#### Records to process
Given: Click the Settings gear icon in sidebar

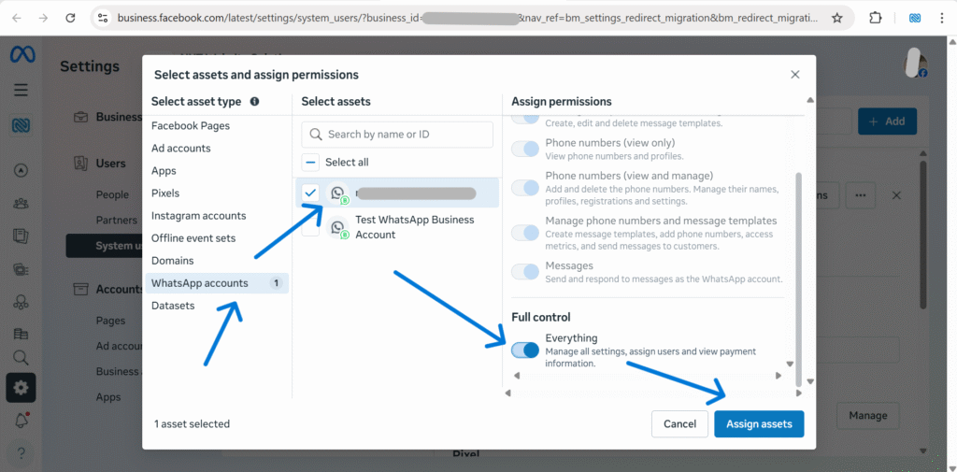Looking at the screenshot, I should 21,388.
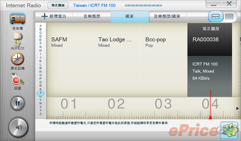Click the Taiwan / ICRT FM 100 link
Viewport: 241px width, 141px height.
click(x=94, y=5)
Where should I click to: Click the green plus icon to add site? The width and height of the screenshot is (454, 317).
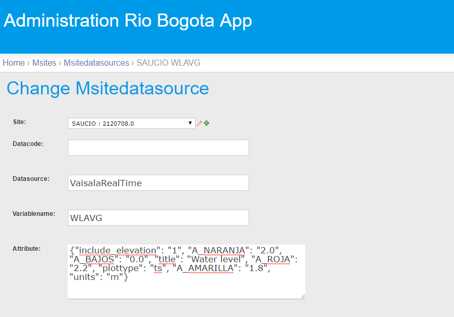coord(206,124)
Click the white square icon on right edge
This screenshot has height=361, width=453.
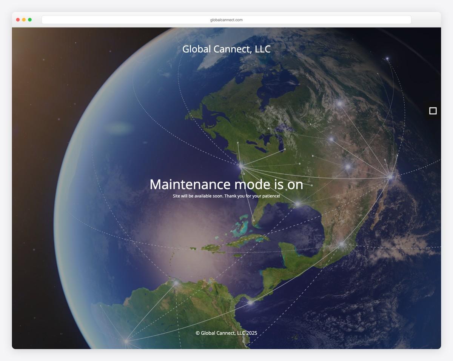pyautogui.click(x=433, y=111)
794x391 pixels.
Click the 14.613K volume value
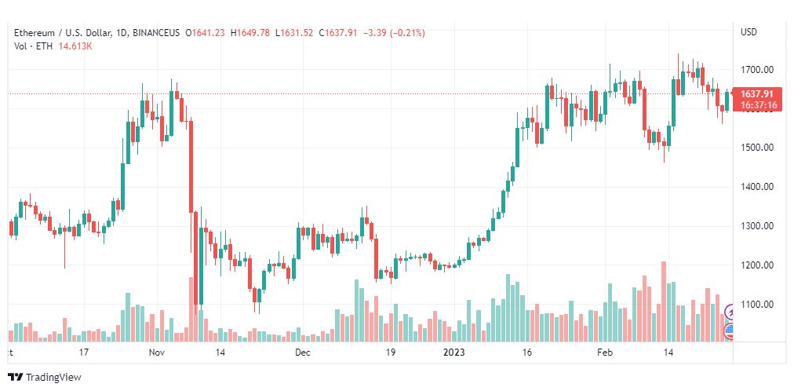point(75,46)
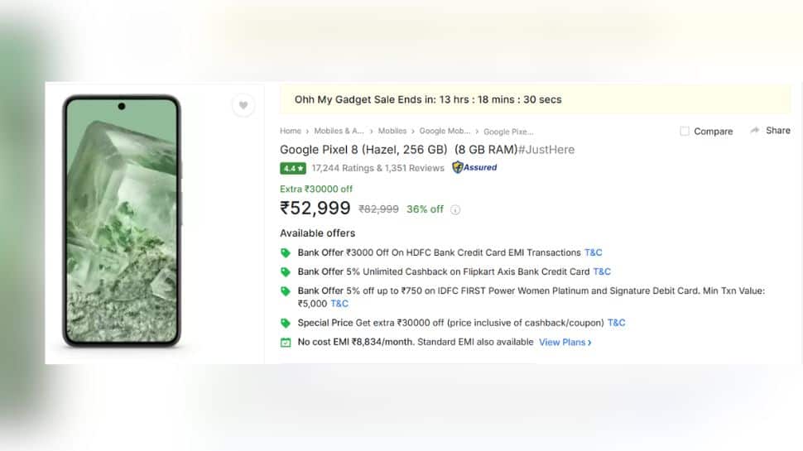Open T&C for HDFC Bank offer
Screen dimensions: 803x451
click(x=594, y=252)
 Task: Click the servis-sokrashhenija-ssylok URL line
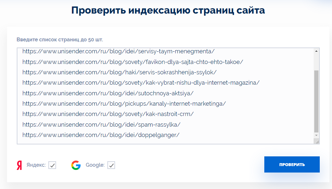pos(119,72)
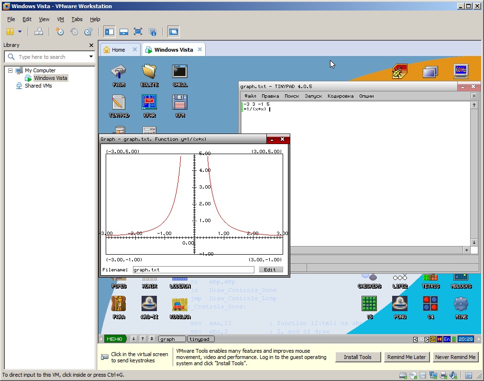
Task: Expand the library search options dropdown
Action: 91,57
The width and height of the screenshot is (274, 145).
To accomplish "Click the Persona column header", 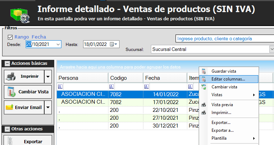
...
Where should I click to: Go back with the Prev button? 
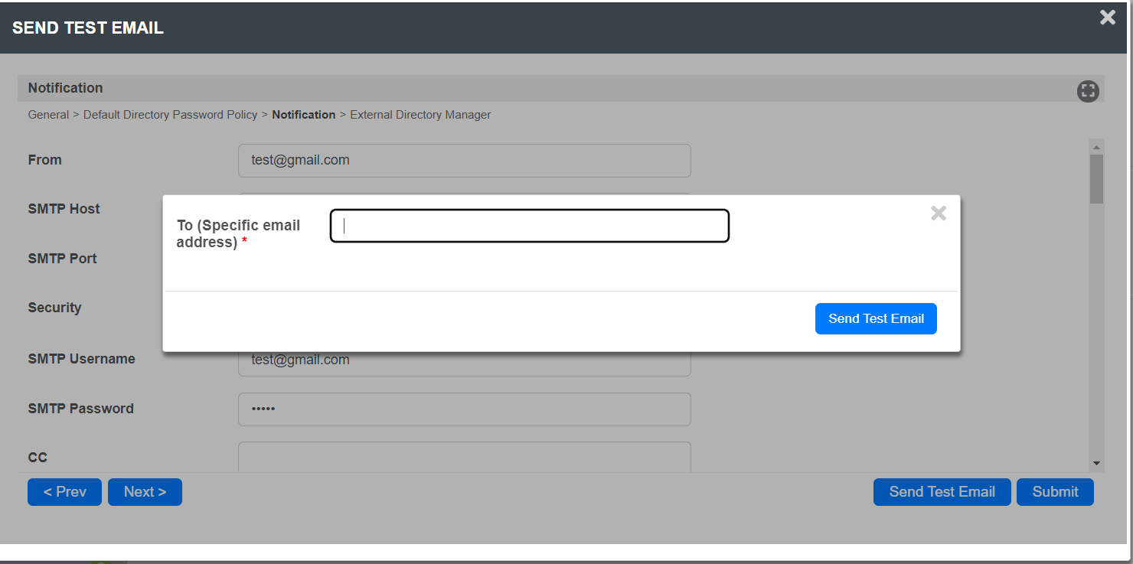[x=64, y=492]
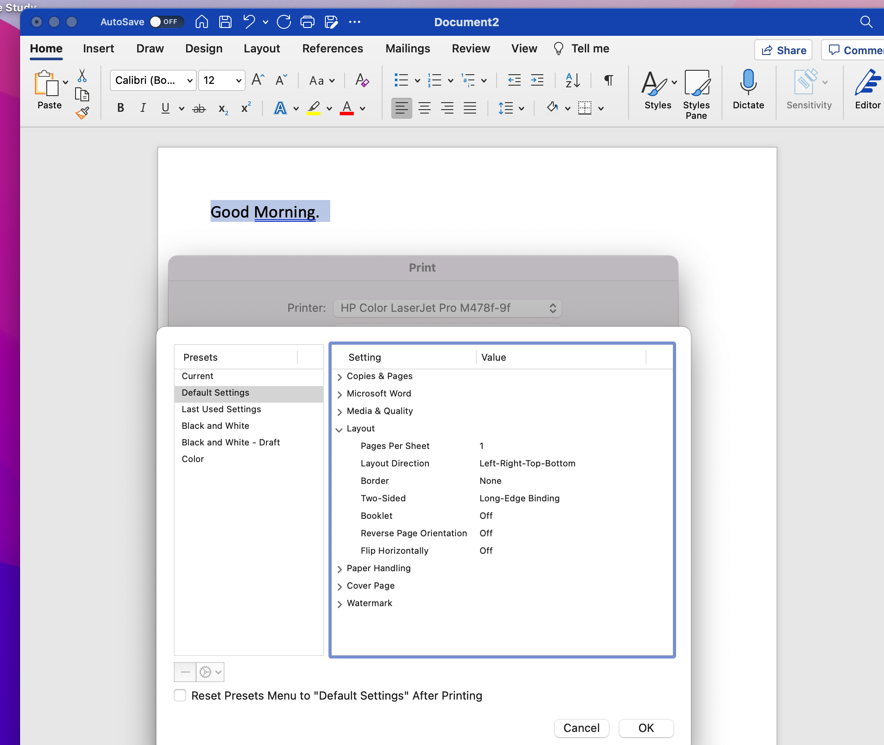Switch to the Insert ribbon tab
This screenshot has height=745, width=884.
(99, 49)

#### The problem
From the records above, copy exactly the lines starting at the one with "Given: Click the" and ending at the one with "the Persona column", and no others. Pictures stay out.

#### Solution for this task
Given: Click the Settings gear icon in sidebar

Looking at the screenshot, I should 21,388.
Click the Taiwan / ICRT FM 100 link
Viewport: 241px width, 141px height.
click(x=94, y=5)
Where should I click to: Click the green plus icon to add site? The width and height of the screenshot is (454, 317).
coord(206,124)
Click the white square icon on right edge
This screenshot has height=361, width=453.
pyautogui.click(x=433, y=111)
794x391 pixels.
Click the 14.613K volume value
point(75,46)
Open T&C for HDFC Bank offer
Screen dimensions: 803x451
click(x=594, y=252)
 Task: Click the servis-sokrashhenija-ssylok URL line
pos(119,72)
Task: Expand the library search options dropdown
Action: 91,57
The width and height of the screenshot is (274, 145).
To accomplish "Click the Persona column header", 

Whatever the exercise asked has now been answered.